「この話は、今ある問題が片付いたら、またいずれ」

そう言い残して、父の部屋をあとにした。

父は弱く、どこまでも優しい。

この国が平和で暮らしやすいのは、父のそんな優しさが強く影響していると感じる。優しいが故に足元を掬われやすく、今こうして危機に瀕しているとも言えるだろう。

兄は父に似ているのだ。だからこそ王の資質があると思い、父や兄にない強さや厳しさを自分が補えれば、国がより良くなると考えていた。

そのための努力が、俺を王にと望む者達を勢いづかせ、結果兄を追い詰めてしまった。

『お前以上に王に相応しい者はいない』

まさか父までそんな風に思っていたとは。だがどうしても、俺は自分がこの国の王に相応しいとは思えない。父も兄も、自分にない物を欲するあまり、この国の本当の良さを、見失っているのかもしれない。

「レオンティウス!!!」

突然、耳をつんざくような声で名前を呼ばれ、声がした方に顔を向けると、そこには怒り狂った様子の王妃がいた。

これはまずいと思ったが、王妃はもの凄い勢いでこちらに向かって来ている。
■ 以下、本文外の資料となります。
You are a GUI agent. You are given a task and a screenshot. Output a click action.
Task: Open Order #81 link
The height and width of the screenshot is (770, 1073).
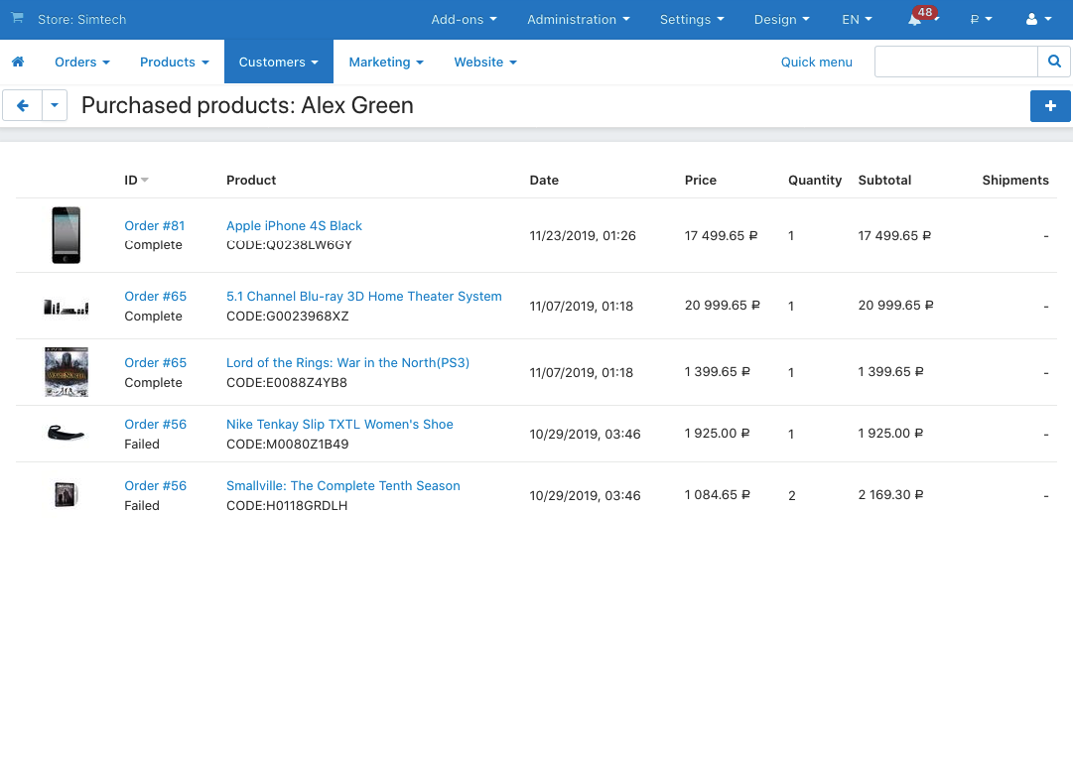point(154,226)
もはや逃げる術はないだろう。

「妃殿下、、『バチン!』

挨拶をしようと頭を下げると、その途中で左頬に強烈な痛みが走る。王妃が扇で俺の左頬を打ったのだ。何か金具が当たったのだろう、皮膚が裂け、血が流れ落ちる。

驚きと困惑で動けずにいると、王妃が再び扇を持った手を振り上げた。両頬は勘弁して欲しいと思い、かといって、王妃に手は出せないので、右手の甲で扇を受ける。

それが気に入らなかったのか、王妃が怒鳴り始めた。

「お前!アレクシウスに何をしたの!お前のせいでもう滅茶苦茶よ!お前さえいなければ!お前なんて!死ねばいいのよ!!!」

王妃が何をそんなに怒っているのかはわからないが、それよりも、王妃がドレスをめくり上げる様子に、一瞬面喰らってしまった。

だが、王妃がドレスの中に隠し持っていた短剣を引き抜いたので、さすがに緊張が走る。これは避けないとまずい。

、、が、完全に避けてしまうのも惜しい気がして、右の脇腹をかする程度に刃を受ける。ここまでされたとなれば、正当防衛だろう。

王妃の腕を捻り上げ、その拍子で落ちた短剣を踏みつけた。本来なら蹴り飛ばす所だが、証拠を誰かに持ち去られてはかなわない。

「殿下!手をお離し下さい!」

そんなまさかで、王妃の護衛が、王妃を拘束する俺の腕に手をかけた。

嘘だろ?こいつらちゃんと見てたのか?王妃は俺を殺すつもりで襲いかかってきたんだぞ?だから俺に拘束されてるんだぞ?今俺が手を離したら、また襲われるだろ?そしたらお前ら、王子殺害の共謀だぞ?そもそも!何でお前ら王妃を止めないんだ!